*Source data*:

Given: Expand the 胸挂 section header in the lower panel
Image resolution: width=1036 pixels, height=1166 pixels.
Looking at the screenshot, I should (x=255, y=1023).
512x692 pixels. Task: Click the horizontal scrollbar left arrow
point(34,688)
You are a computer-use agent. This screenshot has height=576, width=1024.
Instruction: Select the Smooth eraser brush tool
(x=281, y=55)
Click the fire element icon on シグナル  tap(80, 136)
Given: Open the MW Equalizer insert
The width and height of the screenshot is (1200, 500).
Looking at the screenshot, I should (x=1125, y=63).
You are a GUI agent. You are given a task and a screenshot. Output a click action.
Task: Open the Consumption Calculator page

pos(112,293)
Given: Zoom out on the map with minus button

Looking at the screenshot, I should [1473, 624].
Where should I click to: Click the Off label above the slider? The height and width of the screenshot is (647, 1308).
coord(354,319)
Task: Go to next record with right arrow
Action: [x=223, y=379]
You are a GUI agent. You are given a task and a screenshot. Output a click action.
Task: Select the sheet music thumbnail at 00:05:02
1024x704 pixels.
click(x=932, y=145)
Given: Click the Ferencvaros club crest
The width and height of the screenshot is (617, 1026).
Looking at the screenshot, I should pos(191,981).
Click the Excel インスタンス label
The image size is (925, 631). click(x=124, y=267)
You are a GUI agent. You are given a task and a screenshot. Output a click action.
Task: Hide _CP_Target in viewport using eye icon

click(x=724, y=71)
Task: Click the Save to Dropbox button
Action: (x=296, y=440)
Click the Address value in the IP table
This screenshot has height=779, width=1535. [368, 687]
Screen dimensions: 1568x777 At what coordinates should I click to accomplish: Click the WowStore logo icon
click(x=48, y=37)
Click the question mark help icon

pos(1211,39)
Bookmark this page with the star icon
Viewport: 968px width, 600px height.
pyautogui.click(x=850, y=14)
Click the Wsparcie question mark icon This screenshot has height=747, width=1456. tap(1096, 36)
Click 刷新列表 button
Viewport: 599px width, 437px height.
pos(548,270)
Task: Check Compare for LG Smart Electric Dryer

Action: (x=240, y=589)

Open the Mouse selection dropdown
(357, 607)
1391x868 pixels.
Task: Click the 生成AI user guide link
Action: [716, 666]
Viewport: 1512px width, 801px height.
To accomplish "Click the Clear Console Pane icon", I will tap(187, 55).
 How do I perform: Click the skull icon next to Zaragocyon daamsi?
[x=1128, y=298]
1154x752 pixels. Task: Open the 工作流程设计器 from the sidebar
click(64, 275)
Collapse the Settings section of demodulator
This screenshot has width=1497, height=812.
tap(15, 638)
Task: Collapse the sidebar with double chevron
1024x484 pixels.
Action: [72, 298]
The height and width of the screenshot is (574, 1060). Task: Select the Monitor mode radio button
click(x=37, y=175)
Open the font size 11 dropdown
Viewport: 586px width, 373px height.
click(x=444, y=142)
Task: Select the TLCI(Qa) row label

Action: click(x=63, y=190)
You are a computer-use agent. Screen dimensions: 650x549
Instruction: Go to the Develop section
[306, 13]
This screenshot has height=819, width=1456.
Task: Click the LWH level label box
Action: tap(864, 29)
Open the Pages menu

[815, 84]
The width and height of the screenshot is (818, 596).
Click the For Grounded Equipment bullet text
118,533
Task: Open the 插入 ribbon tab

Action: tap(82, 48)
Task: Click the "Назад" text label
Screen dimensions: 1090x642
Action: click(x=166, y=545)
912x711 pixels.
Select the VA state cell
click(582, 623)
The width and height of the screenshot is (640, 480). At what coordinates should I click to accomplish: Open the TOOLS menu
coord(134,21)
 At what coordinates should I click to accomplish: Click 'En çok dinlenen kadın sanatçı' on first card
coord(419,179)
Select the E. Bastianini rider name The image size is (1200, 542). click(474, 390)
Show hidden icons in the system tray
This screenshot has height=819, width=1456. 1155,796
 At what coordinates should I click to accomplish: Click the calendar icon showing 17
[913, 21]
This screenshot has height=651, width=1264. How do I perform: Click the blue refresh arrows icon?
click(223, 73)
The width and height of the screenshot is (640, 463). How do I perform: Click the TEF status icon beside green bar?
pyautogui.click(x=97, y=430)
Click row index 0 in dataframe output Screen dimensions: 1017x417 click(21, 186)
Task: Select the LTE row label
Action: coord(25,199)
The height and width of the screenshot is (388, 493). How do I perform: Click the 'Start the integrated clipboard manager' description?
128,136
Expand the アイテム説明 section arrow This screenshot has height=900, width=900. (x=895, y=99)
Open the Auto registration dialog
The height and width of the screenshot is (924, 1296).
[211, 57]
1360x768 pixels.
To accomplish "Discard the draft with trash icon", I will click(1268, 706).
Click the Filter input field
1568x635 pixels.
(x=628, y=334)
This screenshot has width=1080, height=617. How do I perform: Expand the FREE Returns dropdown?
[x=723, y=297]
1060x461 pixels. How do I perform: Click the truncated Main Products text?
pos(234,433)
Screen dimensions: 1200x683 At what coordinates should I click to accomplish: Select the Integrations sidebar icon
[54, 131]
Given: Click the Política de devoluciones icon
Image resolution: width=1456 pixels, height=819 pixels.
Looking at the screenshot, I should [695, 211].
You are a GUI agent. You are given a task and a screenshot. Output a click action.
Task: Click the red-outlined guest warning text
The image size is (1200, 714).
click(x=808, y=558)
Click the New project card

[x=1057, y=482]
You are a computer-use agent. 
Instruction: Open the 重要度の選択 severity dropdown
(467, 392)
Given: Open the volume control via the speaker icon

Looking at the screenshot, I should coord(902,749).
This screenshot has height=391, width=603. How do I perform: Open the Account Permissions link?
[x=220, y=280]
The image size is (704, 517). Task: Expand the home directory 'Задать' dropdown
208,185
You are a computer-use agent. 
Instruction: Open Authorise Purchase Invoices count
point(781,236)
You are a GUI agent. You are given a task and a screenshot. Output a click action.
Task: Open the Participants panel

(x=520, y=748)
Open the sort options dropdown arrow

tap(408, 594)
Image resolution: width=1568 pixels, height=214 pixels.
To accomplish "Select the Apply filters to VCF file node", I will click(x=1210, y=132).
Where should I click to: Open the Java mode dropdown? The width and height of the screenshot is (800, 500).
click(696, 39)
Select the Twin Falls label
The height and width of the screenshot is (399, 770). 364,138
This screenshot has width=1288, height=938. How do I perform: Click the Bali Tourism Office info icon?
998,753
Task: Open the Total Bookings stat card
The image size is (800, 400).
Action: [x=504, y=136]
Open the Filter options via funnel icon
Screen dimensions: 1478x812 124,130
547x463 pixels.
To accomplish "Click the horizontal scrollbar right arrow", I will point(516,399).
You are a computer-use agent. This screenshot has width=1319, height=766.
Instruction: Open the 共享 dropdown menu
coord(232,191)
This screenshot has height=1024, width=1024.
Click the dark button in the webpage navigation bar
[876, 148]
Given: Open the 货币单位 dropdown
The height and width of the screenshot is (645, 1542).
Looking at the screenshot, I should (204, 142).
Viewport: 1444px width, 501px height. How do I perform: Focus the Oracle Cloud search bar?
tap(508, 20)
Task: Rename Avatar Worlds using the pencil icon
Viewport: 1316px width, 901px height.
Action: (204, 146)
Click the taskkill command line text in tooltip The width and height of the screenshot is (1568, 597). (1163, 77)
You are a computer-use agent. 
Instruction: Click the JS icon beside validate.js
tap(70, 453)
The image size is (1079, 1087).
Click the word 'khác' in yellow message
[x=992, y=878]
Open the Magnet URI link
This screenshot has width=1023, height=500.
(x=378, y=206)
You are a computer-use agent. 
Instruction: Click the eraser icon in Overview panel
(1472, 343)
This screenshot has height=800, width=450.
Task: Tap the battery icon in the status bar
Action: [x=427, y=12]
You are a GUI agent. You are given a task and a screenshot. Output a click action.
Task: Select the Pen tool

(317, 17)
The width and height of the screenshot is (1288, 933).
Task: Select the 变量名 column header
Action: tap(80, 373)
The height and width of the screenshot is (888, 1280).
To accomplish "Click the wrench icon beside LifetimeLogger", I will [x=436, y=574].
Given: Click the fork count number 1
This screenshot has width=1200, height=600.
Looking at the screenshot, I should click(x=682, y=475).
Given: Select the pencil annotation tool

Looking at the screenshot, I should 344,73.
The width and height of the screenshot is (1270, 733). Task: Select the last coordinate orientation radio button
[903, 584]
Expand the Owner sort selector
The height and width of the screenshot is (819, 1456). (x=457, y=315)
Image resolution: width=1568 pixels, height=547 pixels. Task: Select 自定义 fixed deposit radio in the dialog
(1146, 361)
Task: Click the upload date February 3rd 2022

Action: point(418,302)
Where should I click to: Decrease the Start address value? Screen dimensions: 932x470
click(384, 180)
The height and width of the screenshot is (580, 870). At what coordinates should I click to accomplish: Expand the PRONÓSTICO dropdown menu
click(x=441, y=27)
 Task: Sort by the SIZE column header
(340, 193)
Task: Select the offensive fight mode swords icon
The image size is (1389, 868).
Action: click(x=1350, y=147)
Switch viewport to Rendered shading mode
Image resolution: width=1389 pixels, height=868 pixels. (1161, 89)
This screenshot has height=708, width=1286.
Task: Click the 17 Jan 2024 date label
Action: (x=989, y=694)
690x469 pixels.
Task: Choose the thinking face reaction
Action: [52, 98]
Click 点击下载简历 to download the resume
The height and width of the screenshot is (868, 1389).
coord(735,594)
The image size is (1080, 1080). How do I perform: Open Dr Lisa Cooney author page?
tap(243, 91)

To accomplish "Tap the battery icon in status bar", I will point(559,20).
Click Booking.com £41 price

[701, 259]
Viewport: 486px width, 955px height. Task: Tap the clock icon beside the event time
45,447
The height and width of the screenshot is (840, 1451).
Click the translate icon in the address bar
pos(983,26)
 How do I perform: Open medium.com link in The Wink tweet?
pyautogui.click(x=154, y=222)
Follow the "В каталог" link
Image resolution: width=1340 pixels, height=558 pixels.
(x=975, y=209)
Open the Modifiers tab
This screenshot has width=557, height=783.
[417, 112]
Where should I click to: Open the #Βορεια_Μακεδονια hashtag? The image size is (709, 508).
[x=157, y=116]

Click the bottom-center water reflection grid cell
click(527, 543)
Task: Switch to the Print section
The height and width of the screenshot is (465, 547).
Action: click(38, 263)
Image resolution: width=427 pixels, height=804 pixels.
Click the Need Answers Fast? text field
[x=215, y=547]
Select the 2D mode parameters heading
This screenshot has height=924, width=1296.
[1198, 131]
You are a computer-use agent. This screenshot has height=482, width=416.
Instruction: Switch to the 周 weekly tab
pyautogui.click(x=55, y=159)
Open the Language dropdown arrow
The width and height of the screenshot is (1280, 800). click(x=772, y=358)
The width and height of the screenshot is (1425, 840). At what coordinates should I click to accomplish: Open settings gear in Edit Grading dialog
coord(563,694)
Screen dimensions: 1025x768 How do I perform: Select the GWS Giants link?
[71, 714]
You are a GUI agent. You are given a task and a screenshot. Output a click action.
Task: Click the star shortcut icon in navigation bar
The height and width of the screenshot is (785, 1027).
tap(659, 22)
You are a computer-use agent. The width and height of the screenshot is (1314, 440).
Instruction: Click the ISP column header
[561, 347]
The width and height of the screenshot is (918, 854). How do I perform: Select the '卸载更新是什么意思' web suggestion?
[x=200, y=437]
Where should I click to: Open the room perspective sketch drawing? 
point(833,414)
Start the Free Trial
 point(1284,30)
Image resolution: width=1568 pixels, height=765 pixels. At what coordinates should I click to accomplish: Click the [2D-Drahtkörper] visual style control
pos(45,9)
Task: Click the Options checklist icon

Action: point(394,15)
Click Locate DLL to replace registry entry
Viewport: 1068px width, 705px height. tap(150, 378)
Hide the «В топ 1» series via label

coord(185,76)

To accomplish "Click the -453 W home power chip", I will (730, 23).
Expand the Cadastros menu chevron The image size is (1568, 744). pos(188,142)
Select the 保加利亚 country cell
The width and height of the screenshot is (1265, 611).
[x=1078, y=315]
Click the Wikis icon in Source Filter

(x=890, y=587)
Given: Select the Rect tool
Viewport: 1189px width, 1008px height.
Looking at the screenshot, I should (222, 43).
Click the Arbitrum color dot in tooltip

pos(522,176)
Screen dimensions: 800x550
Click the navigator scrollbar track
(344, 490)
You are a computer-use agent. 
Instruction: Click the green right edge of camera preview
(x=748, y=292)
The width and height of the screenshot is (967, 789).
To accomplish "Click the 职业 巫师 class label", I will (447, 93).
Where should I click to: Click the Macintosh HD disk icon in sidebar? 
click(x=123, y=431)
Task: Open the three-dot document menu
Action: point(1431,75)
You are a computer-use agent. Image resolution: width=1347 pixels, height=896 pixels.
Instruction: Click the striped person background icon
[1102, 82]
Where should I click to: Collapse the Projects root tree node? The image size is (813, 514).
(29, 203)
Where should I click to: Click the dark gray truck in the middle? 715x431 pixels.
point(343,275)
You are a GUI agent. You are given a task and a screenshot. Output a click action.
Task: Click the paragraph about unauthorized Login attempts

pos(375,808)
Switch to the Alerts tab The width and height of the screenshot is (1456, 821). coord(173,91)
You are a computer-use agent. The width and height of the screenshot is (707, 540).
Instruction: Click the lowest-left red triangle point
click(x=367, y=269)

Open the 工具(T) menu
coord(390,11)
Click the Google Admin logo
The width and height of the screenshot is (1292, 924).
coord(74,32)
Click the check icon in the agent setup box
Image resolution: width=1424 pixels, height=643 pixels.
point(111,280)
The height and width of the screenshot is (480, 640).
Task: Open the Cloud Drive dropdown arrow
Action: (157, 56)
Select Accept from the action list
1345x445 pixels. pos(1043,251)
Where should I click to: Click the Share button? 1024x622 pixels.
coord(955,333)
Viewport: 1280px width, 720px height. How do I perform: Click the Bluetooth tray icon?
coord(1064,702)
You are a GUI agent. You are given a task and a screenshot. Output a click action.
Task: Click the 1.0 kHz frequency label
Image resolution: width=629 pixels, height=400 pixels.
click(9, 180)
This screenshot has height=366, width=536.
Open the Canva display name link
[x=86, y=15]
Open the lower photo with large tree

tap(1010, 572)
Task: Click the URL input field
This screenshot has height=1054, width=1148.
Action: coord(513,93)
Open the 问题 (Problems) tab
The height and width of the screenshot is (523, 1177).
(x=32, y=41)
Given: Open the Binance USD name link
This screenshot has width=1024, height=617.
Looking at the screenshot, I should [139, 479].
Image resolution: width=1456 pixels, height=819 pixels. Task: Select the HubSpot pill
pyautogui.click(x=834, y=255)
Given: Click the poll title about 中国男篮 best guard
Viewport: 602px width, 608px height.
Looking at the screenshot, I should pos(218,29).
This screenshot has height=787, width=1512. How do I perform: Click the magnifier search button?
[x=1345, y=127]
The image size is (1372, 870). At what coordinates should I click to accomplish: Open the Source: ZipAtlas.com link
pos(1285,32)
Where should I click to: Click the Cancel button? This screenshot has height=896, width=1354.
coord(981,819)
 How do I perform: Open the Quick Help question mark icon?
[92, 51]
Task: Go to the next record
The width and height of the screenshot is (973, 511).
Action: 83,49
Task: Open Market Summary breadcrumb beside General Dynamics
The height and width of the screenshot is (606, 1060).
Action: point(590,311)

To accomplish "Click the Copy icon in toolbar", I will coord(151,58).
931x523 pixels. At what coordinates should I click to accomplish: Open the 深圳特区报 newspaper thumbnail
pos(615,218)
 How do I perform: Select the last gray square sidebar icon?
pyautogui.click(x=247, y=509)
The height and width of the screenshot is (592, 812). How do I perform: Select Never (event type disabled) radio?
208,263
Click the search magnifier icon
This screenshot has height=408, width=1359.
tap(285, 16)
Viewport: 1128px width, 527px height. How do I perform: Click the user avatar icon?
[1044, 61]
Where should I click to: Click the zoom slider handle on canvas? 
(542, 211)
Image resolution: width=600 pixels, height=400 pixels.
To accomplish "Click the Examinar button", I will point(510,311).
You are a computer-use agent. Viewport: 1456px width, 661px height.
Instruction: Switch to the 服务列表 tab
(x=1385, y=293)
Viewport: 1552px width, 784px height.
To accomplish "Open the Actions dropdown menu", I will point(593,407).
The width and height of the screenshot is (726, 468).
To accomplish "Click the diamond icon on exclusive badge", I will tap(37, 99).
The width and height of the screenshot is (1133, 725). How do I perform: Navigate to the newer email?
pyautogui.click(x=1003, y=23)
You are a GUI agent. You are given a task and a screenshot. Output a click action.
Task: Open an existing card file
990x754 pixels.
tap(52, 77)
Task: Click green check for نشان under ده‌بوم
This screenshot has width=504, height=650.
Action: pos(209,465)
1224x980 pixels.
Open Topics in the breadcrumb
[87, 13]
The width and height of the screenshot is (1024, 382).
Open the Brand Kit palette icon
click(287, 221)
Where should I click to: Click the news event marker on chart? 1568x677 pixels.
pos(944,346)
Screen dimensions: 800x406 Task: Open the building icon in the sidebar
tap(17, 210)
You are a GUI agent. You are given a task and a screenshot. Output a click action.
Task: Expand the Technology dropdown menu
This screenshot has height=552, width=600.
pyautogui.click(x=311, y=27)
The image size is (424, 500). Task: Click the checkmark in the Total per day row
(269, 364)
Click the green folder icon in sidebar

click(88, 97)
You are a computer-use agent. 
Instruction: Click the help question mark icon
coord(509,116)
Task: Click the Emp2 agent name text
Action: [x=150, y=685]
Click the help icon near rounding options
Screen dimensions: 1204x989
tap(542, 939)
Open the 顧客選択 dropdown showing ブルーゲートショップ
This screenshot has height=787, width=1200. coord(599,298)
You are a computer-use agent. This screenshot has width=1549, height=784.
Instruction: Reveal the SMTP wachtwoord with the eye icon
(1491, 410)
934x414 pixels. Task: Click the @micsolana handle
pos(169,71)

*Exercise goal*: Copy the lines from the one containing "has width=1319, height=766." through the one containing "Looking at the screenshot, I should (204, 142).", both included, changing "dropdown" to "drop-down" wherever it occurs and leaving everything else as it stands.

*Answer*:
You are a computer-use agent. This screenshot has width=1319, height=766.
Instruction: Open the 共享 drop-down menu
coord(232,191)
This screenshot has height=1024, width=1024.
Click the dark button in the webpage navigation bar
[876, 148]
Given: Open the 货币单位 drop-down
The height and width of the screenshot is (645, 1542).
Looking at the screenshot, I should (204, 142).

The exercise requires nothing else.